* _Given records_

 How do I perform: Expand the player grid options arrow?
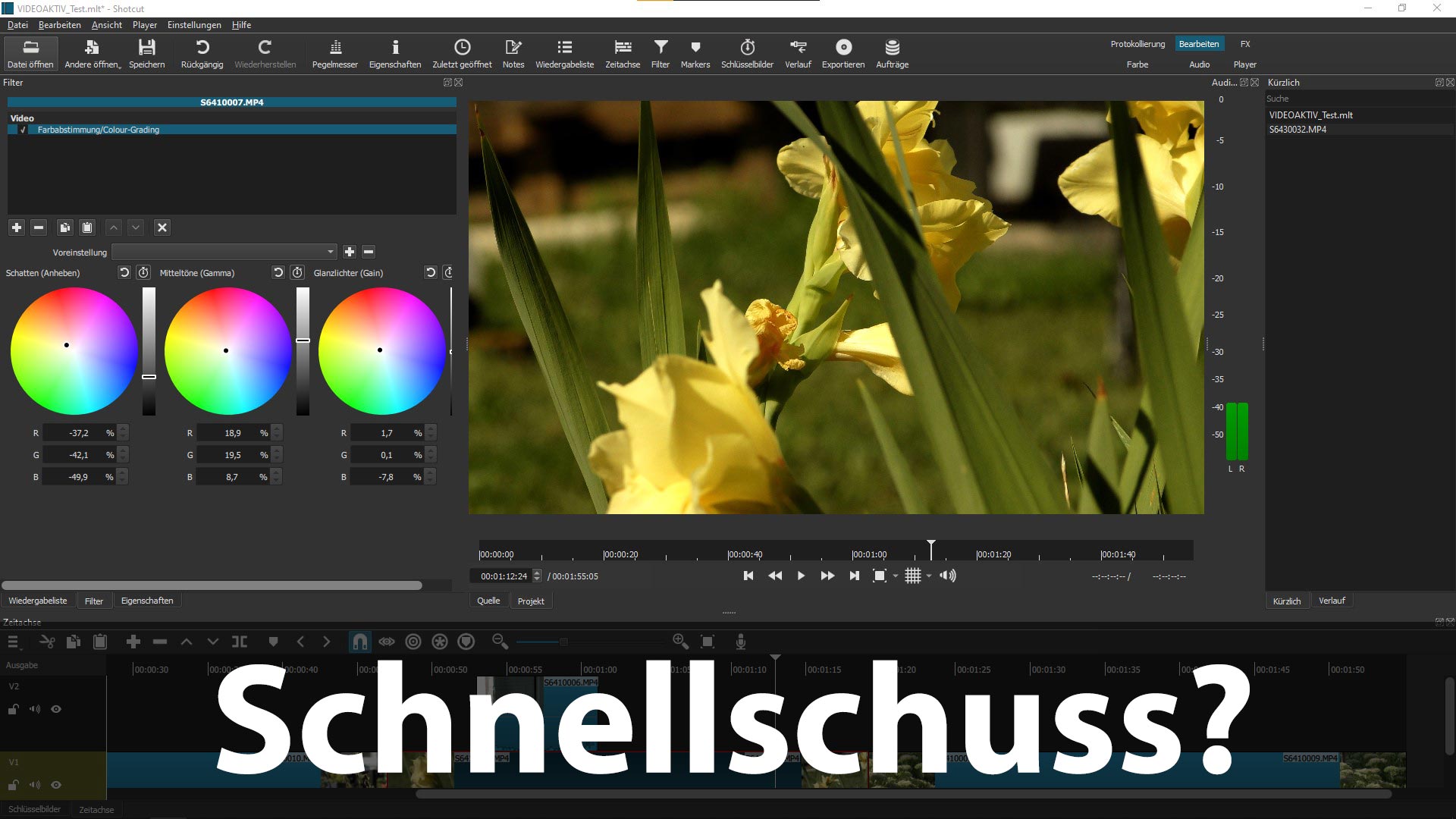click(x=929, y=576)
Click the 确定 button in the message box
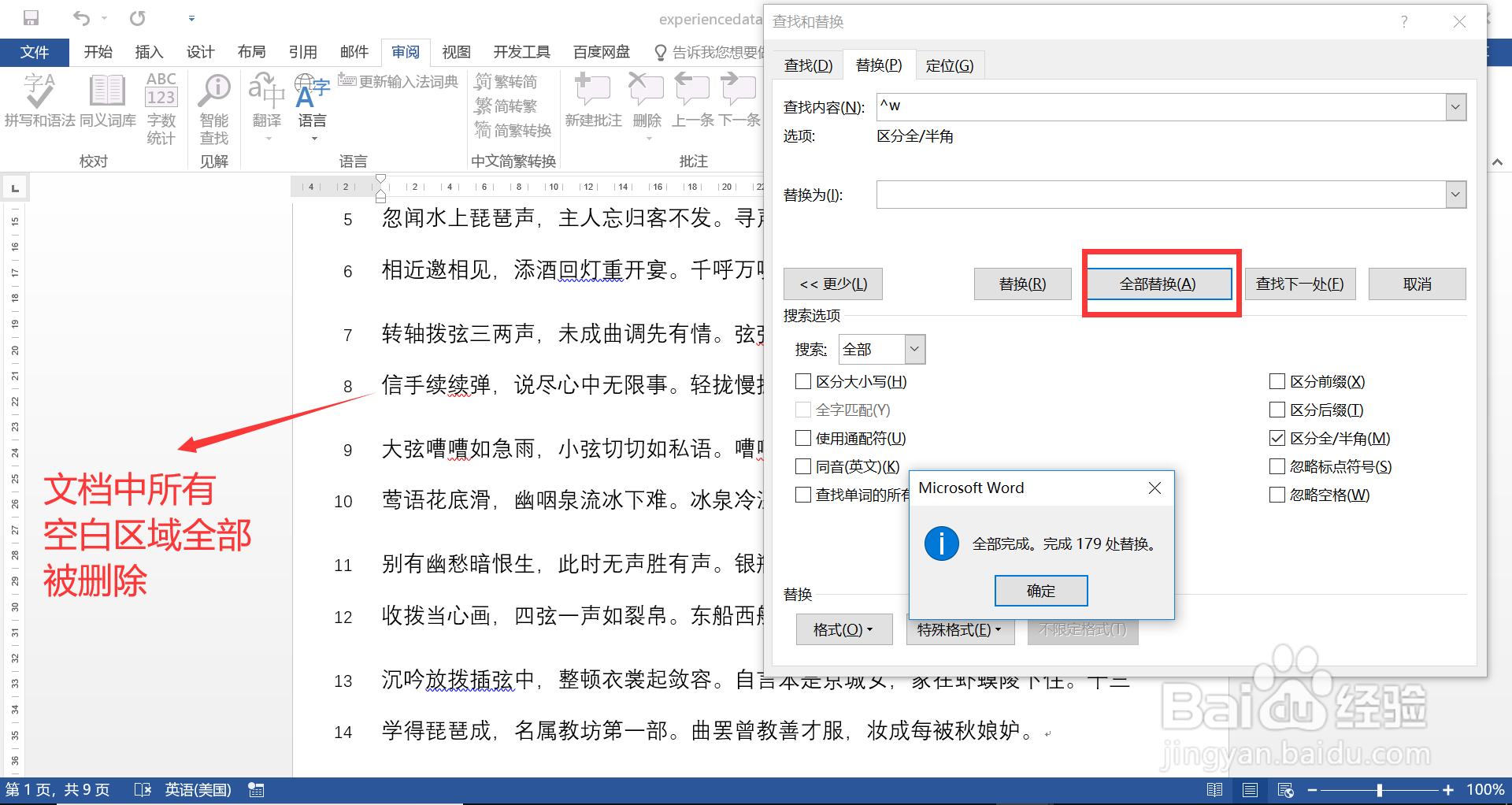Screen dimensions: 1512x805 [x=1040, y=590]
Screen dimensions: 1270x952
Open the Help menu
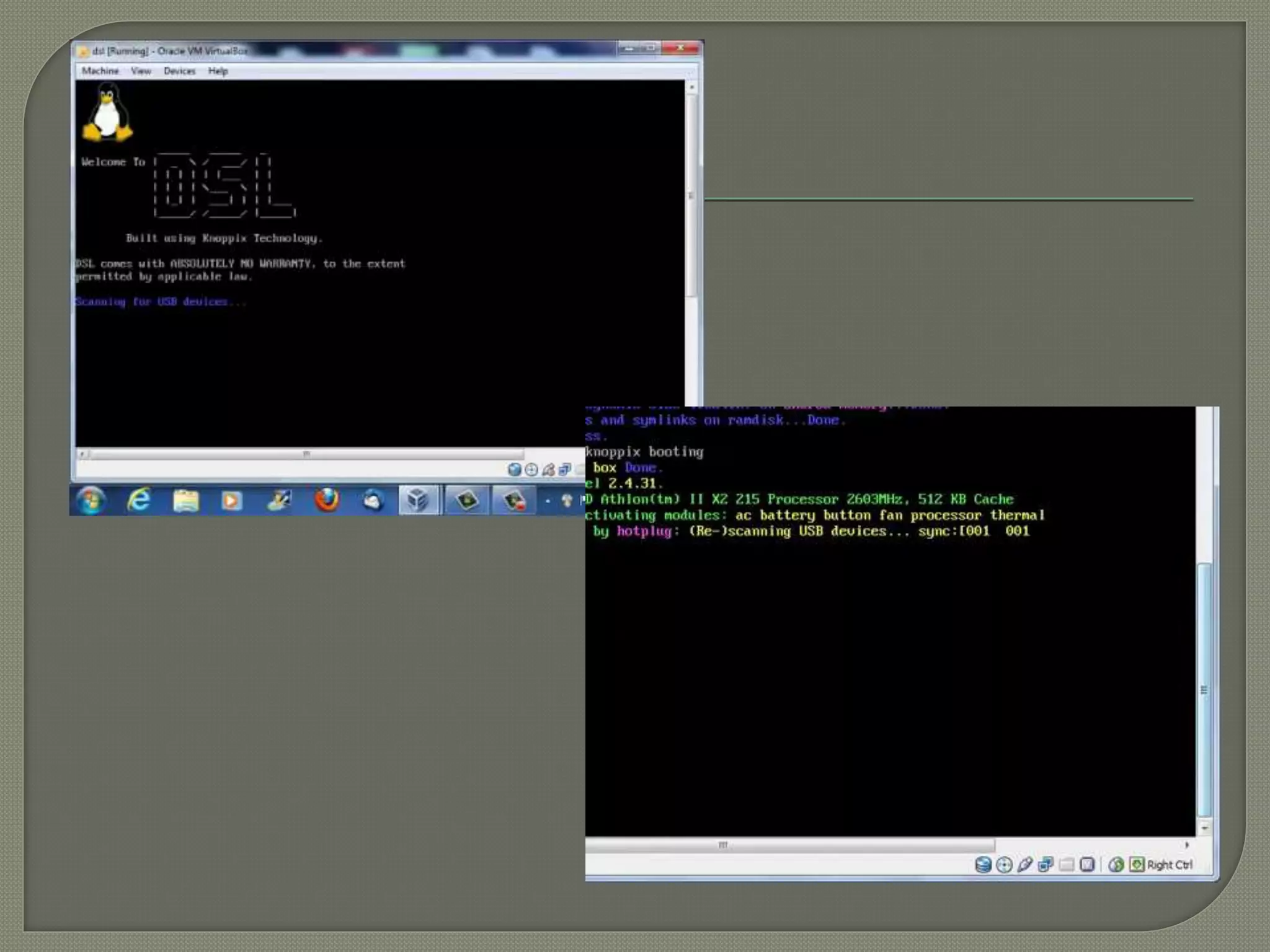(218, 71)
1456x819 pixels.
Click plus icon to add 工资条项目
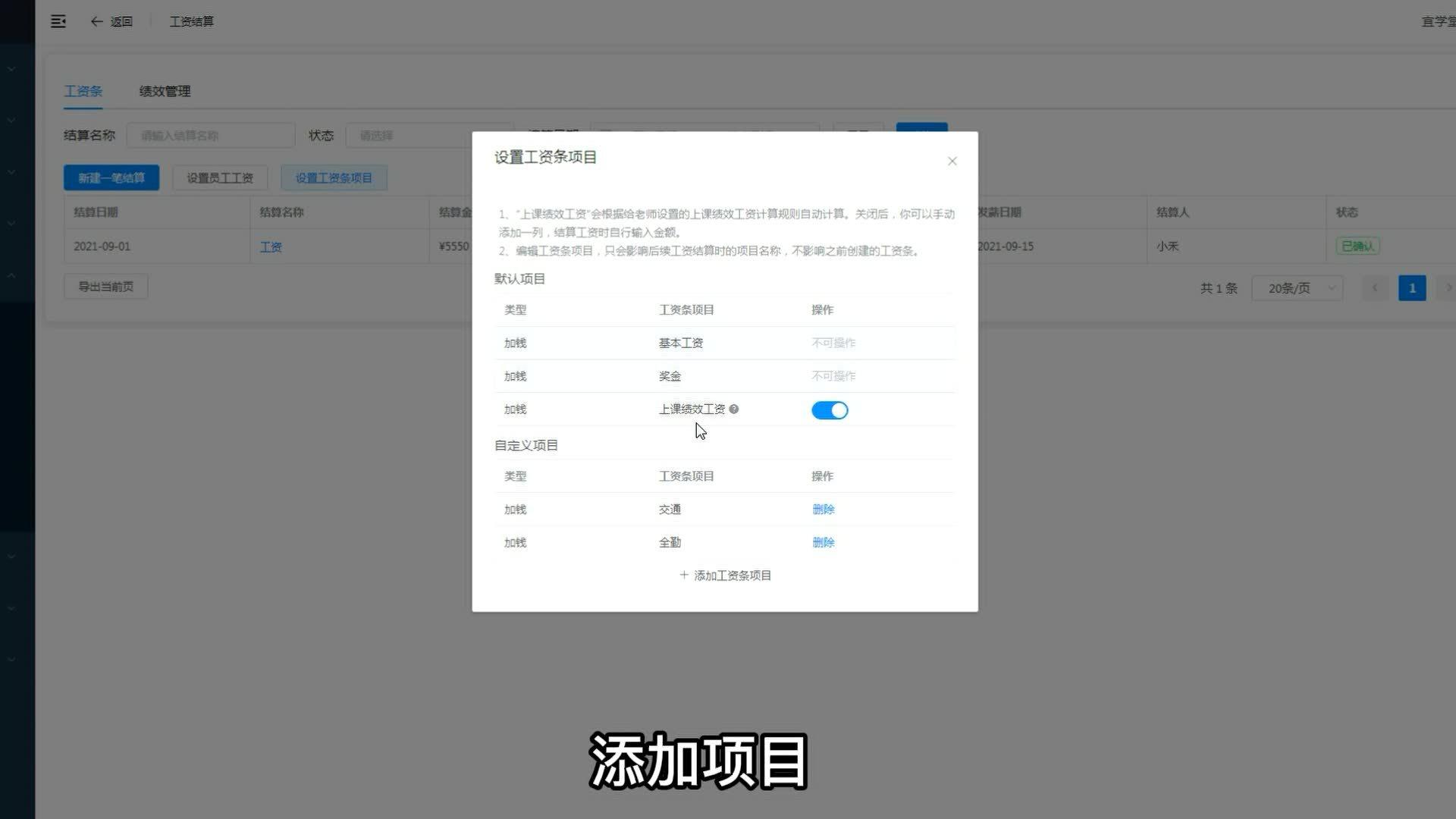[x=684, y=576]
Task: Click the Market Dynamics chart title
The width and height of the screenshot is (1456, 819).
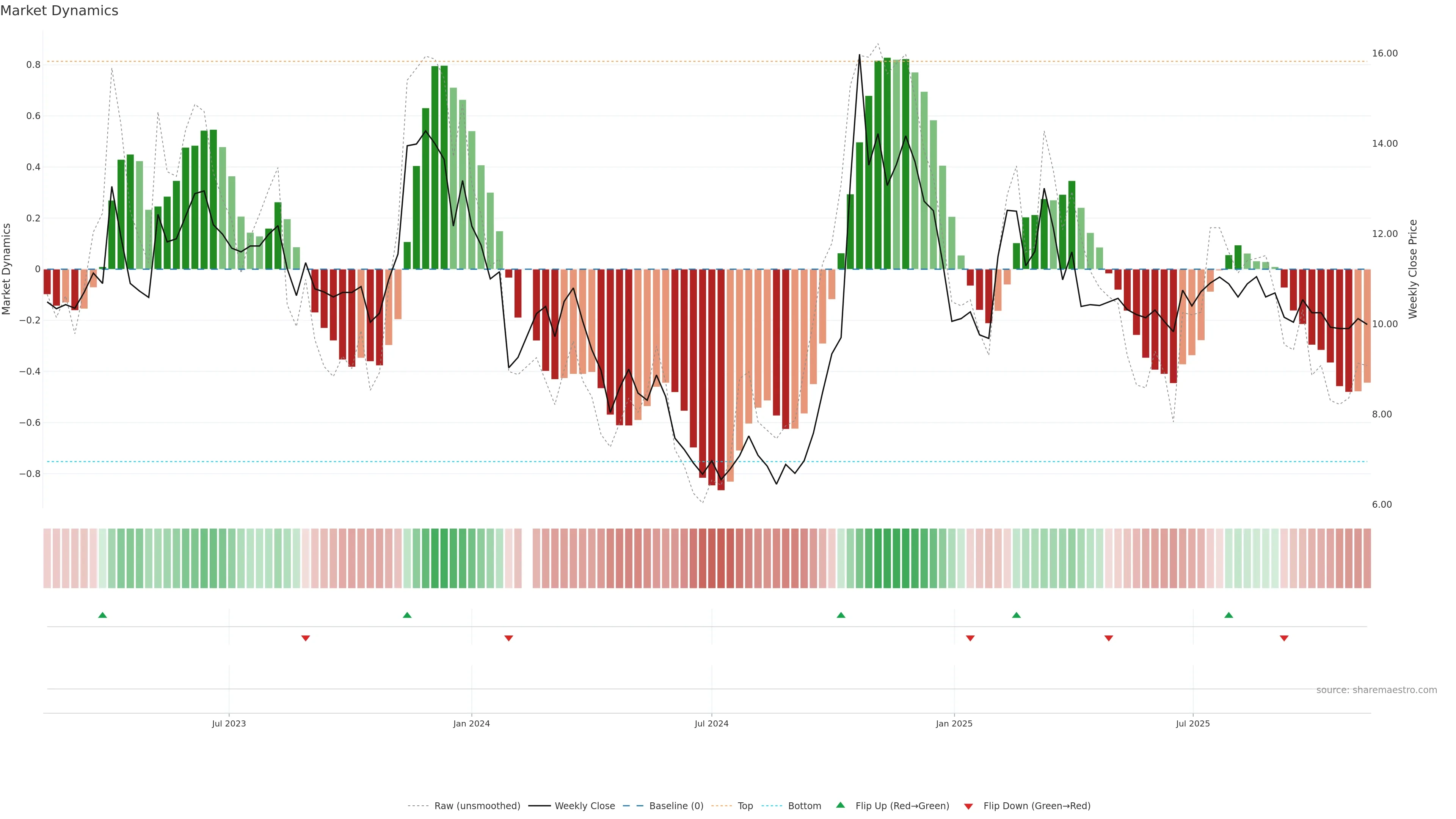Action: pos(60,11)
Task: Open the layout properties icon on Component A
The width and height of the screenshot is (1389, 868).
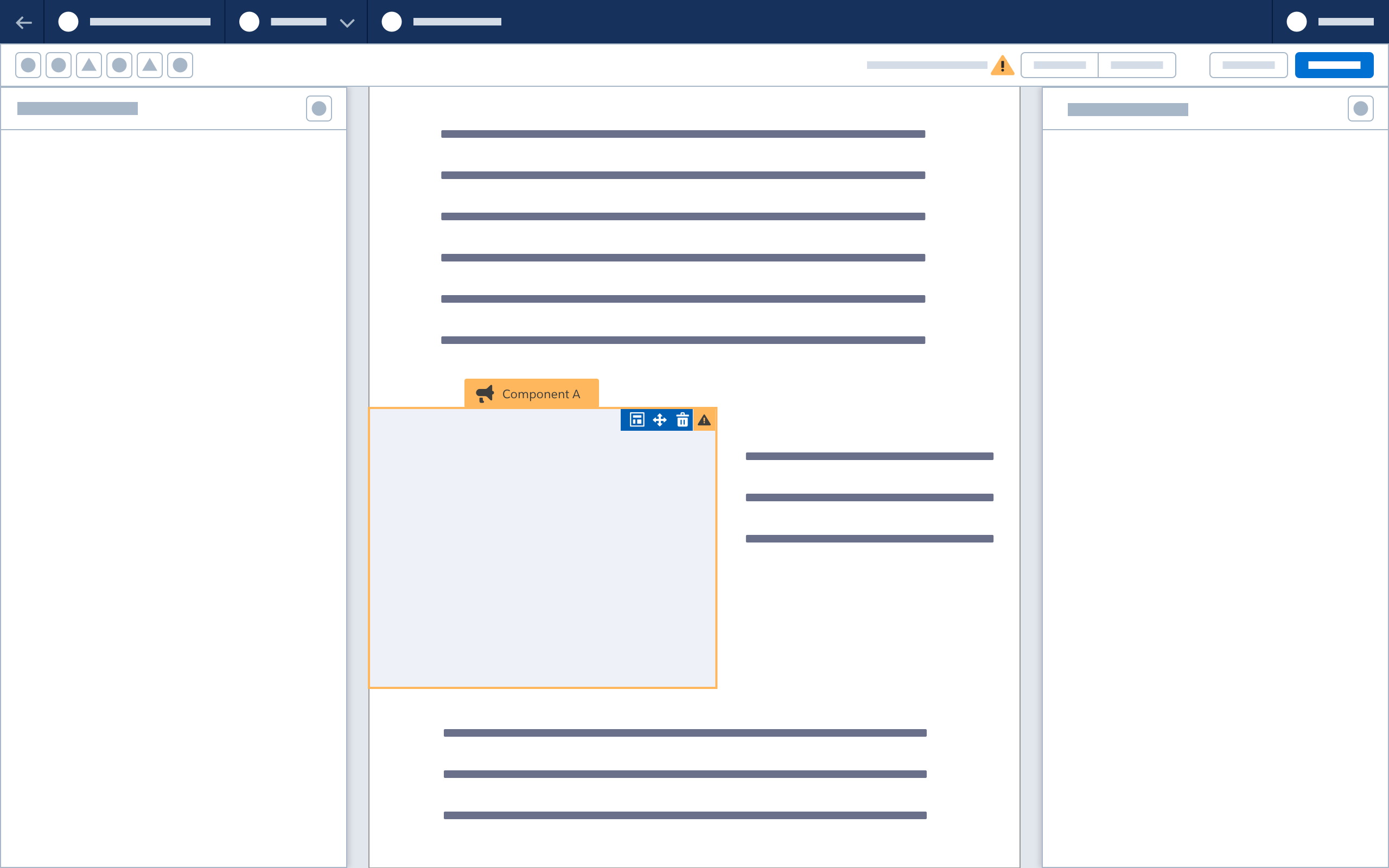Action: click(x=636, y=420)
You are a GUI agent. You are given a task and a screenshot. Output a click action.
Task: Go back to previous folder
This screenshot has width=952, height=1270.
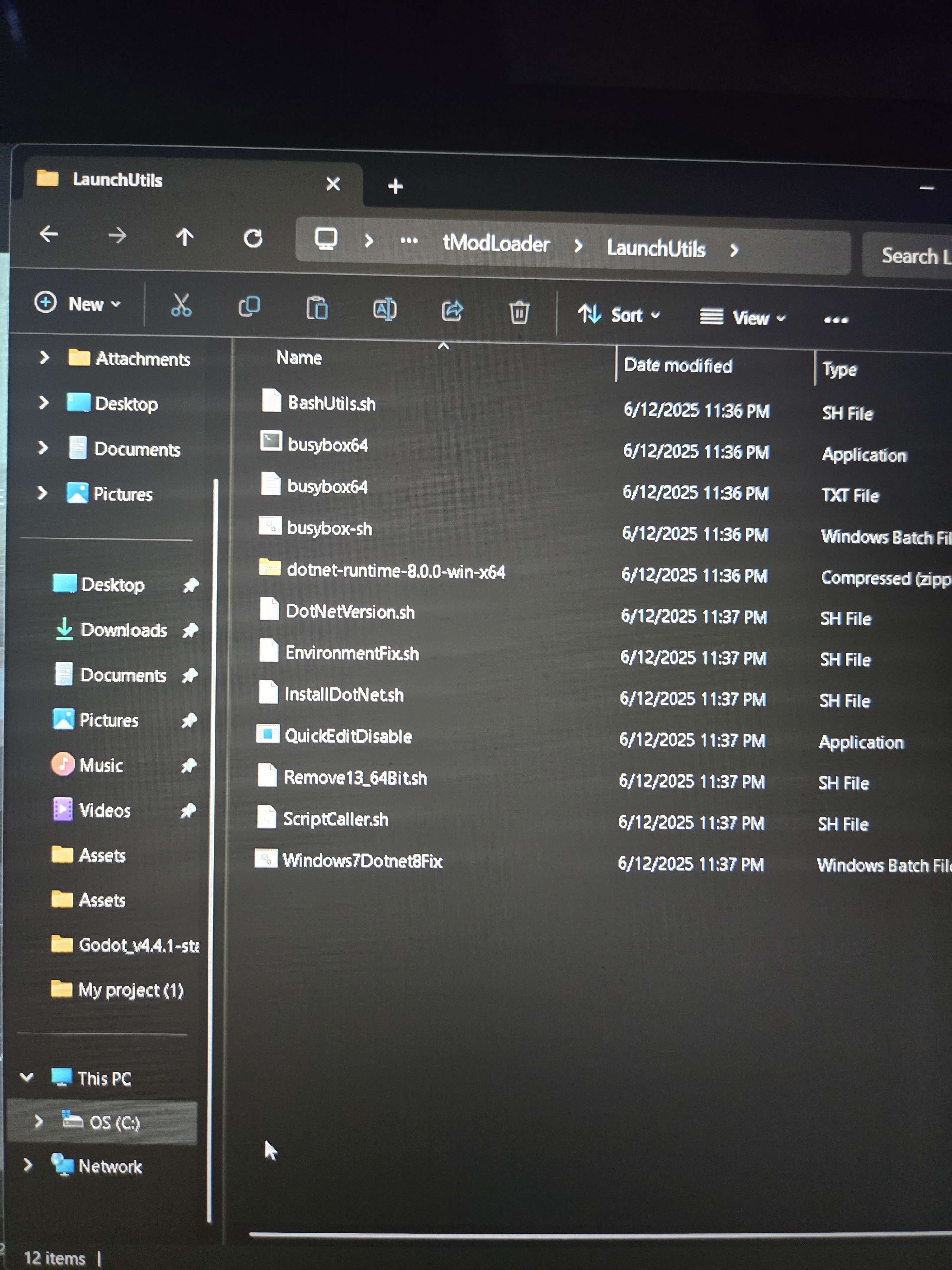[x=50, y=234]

* _Exercise description_
Your answer must reproduce exactly the lines from the line with "Open the Help menu" through the end of the material, both ends included, with every picture dropped.

* _Task output_
Open the Help menu
(218, 71)
1456x819 pixels.
Click plus icon to add 工资条项目
[x=684, y=576]
Task: Click the Market Dynamics chart title
The width and height of the screenshot is (1456, 819).
Action: pos(60,11)
Task: Open the layout properties icon on Component A
The width and height of the screenshot is (1389, 868).
Action: click(x=636, y=420)
You are a GUI agent. You are given a task and a screenshot. Output a click action.
Task: Go back to previous folder
This screenshot has width=952, height=1270.
[x=50, y=234]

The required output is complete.